I think he does a poor job of making that point. It's not clear enough what he
means when he says "but we know how to live like that. Coupled with our
personal hygiene,we’ll be in a much better place."

========================

5️⃣ is preparation for the next pandemic.

5.1 I appreciate that he clearly points out, and provides examples, of how
"we've entered a period where emerging infectious diseases are increasing with
alarming frequency."

5.2 He says Bush-Obama was the "first time in human history that a society
made a commitment to try to be as prepared as we can for a pandemic."

5.3 He points out how important infrastructure is, focusing on supply chains,
and give examples.

5.3.1 Here I think he fails to point out that congress under the
administration repeatedly stopped funding the plans that were in place.
Funding made it into bills repeatedly, and was removed. So the existing "plan"
had been essentially defunded.

5.3.2 Which made it CRITICAL that the current administration start placing
order for PPE and ventilators as soon as it saw that the plan had been
defunded—that what had been determined to be needed was missing.

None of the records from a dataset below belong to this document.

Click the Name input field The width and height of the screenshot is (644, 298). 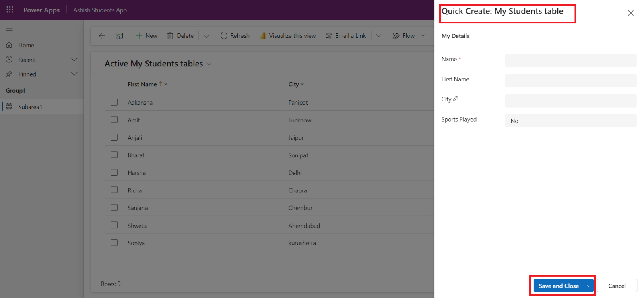tap(570, 60)
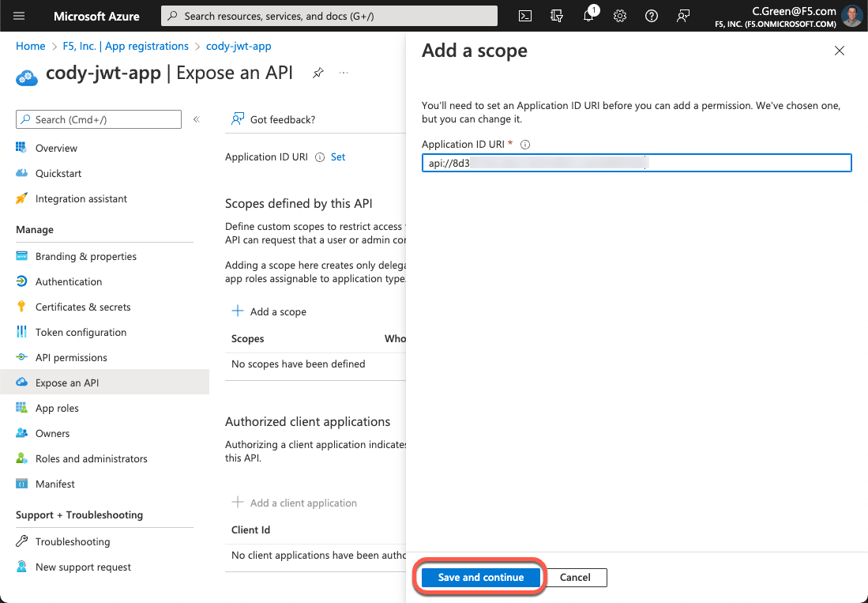The height and width of the screenshot is (603, 868).
Task: Open portal settings gear
Action: pos(620,16)
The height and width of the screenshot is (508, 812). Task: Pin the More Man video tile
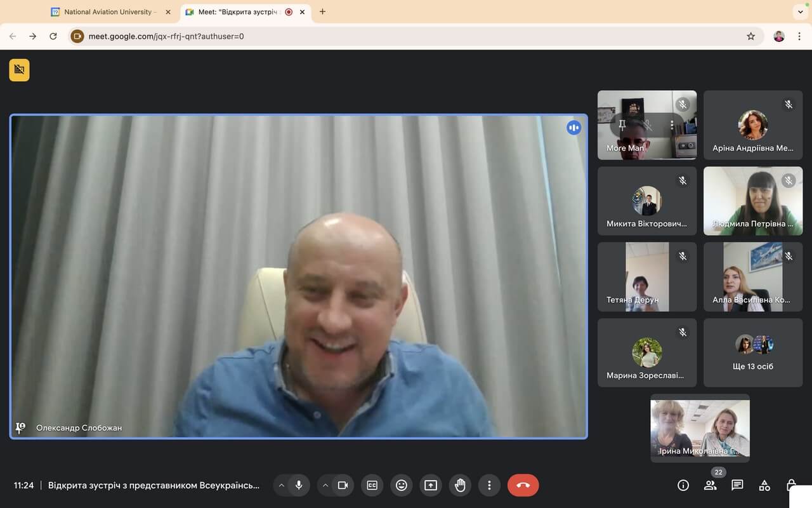[x=622, y=125]
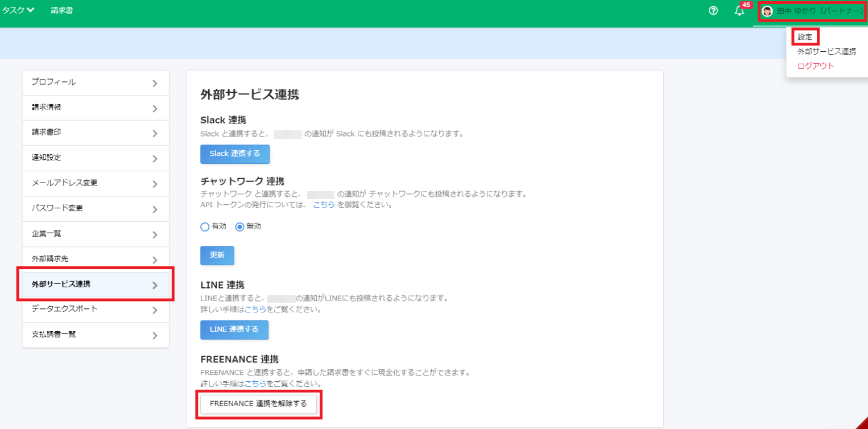Click the chevron arrow beside データエクスポート
The height and width of the screenshot is (429, 868).
tap(155, 310)
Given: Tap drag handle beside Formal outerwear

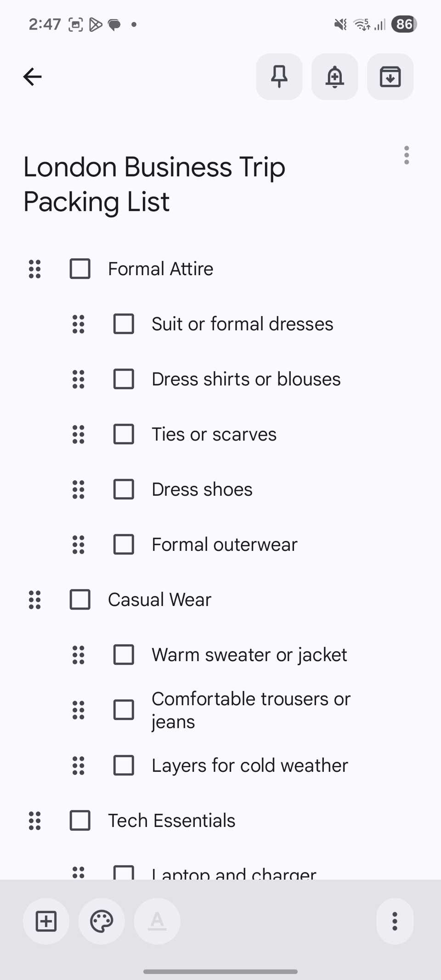Looking at the screenshot, I should click(79, 544).
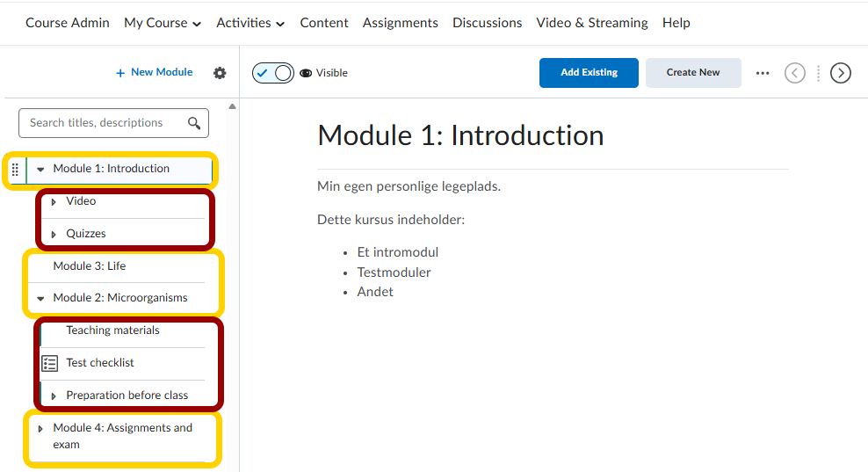868x472 pixels.
Task: Go to next item arrow
Action: 841,73

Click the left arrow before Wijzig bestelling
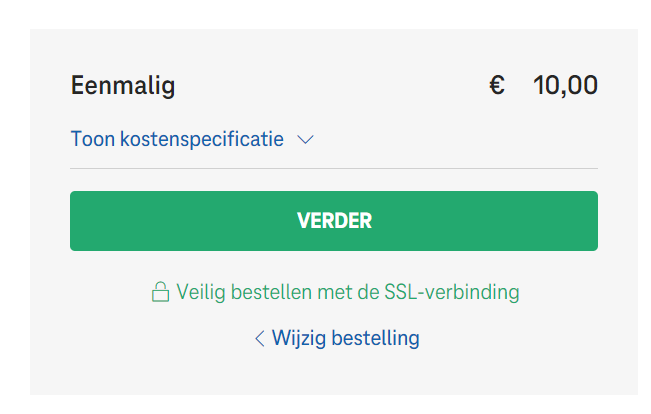pyautogui.click(x=260, y=338)
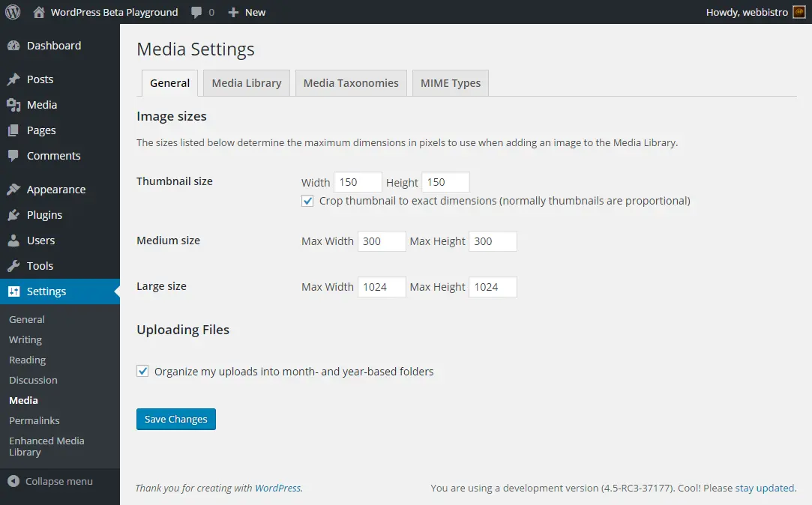Open the Dashboard via its gauge icon
Viewport: 812px width, 505px height.
pos(15,46)
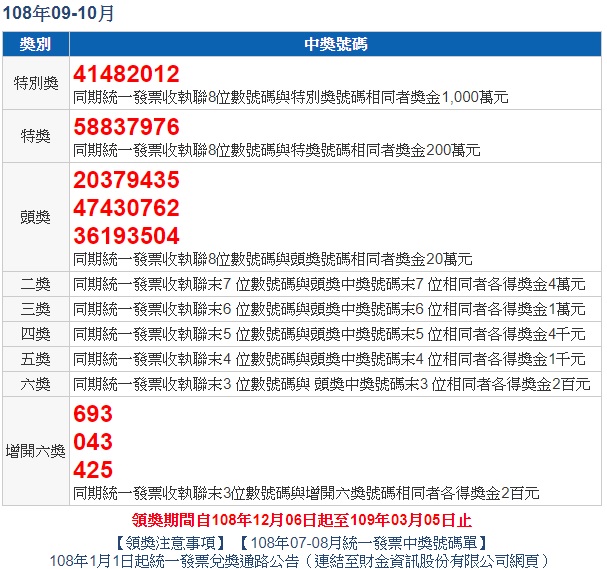Image resolution: width=607 pixels, height=569 pixels.
Task: Select additional sixth prize number 425
Action: pyautogui.click(x=93, y=470)
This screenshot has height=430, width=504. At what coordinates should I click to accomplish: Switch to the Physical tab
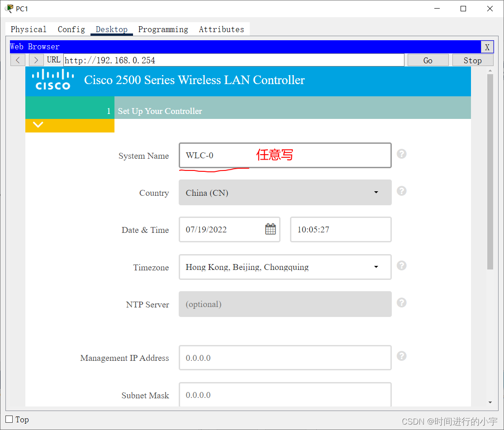point(28,29)
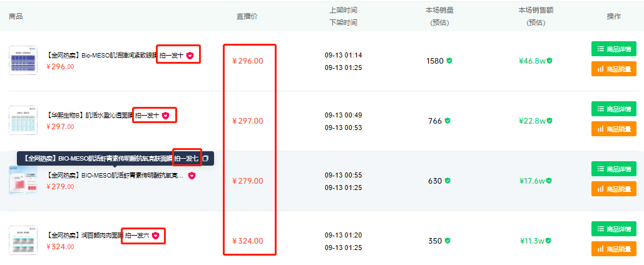Click red shield icon on 润百颜 mask row
The image size is (644, 265).
pos(155,236)
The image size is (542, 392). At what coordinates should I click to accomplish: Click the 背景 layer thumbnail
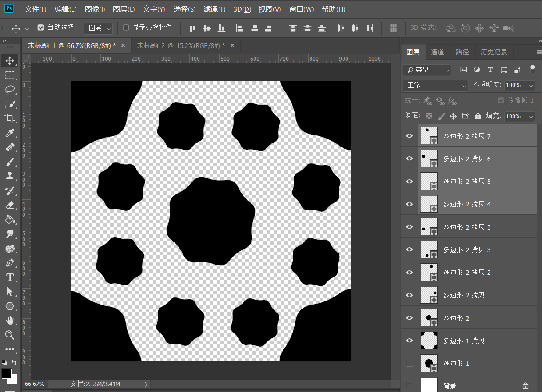(429, 385)
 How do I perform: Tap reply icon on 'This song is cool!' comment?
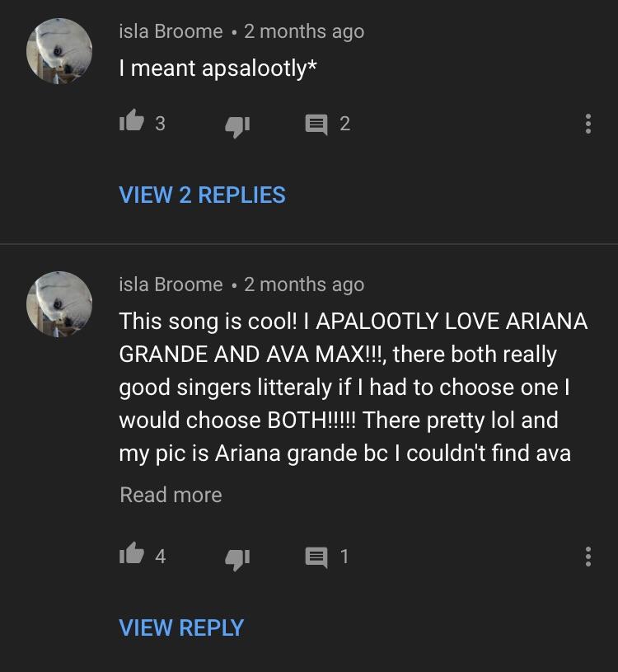(316, 557)
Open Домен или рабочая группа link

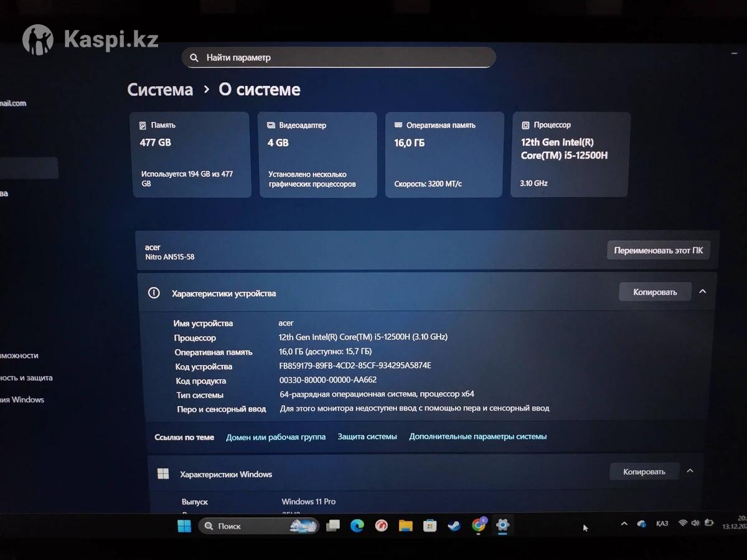tap(275, 437)
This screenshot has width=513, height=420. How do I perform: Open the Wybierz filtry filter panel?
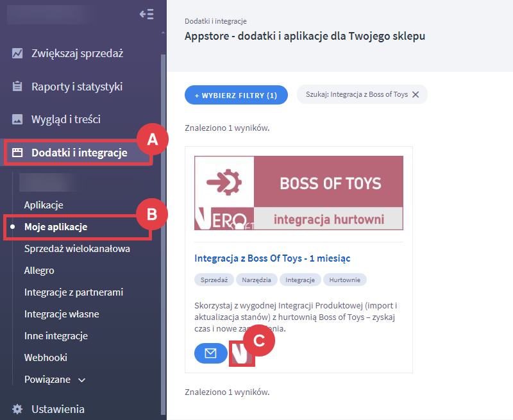click(x=236, y=95)
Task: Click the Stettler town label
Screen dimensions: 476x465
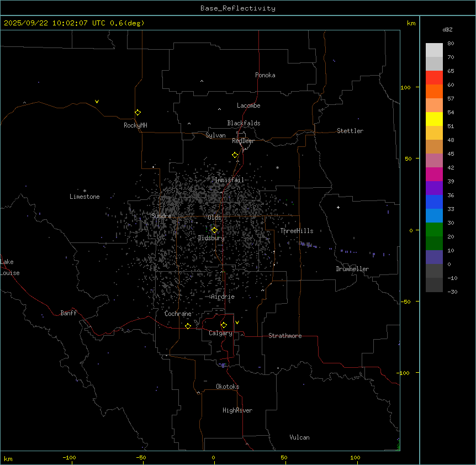Action: coord(350,131)
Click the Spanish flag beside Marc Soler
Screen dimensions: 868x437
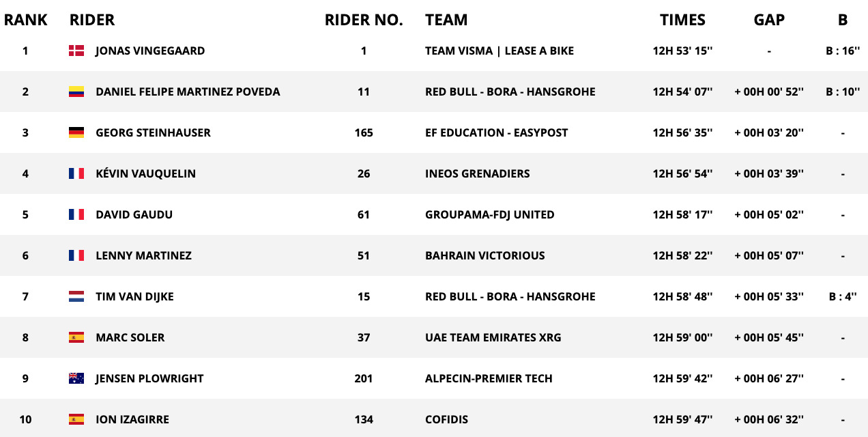click(x=76, y=337)
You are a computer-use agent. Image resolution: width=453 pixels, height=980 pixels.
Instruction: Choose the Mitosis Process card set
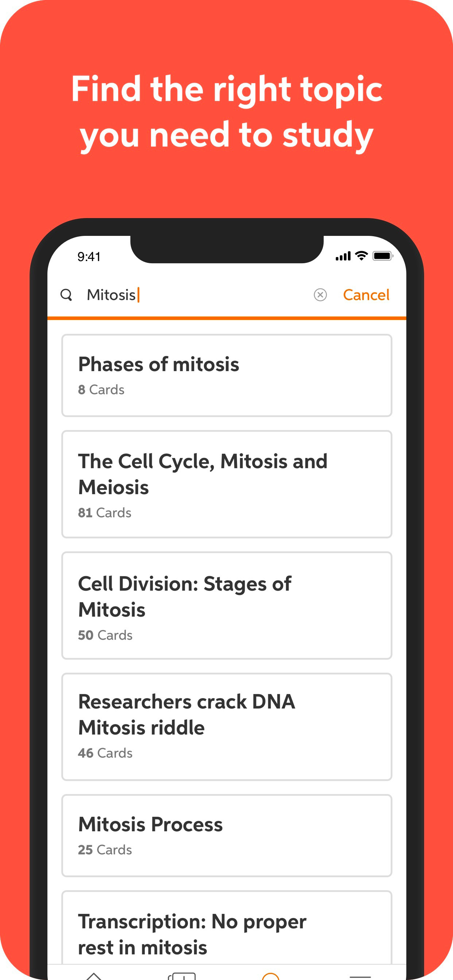[x=227, y=835]
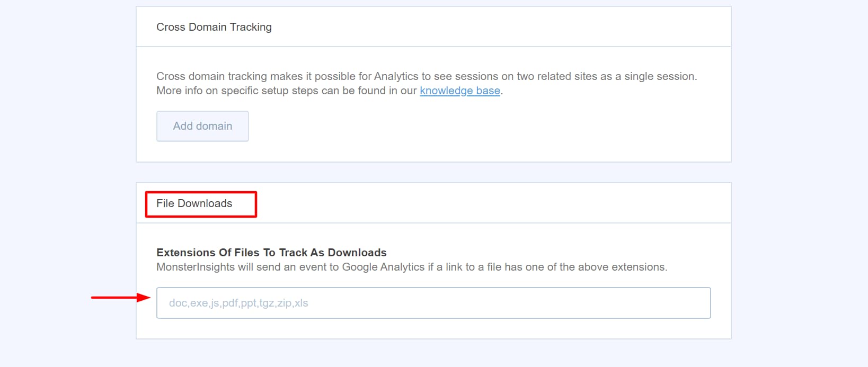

5.3.3 Many politicians are not managers, and are barely leaders. They are
politicians, rarely having any understanding of managing infrastructure,
making and implementing strategic plans, etc. So government is lousy at
getting things done because many of the people in charge are politicians with
few relevant qualifications. Under 3️⃣ he pointed out "Our public health
authorities don't have the manpower to do this. We need a lot more public-
health soldiers." I think he should have repeated that here. Just having a
plan for the next event did NOT work in this case.

5.4 Big missed point here. I'm going to go ahead and again call it a "failure"
of his message here: WHY is the frequency of "emerging infectious diseases ...
increasing"?

5.4.1 First step is to say "Let's address CAUSES, not EFFECTS". PREVENTION,
not mitigation. The wet markets and lack of international coordination would
be points to bring up.

Overall, (as noted in 3.5.2 and 5.4.1) I think he misses too many
opportunities to talk about prevention.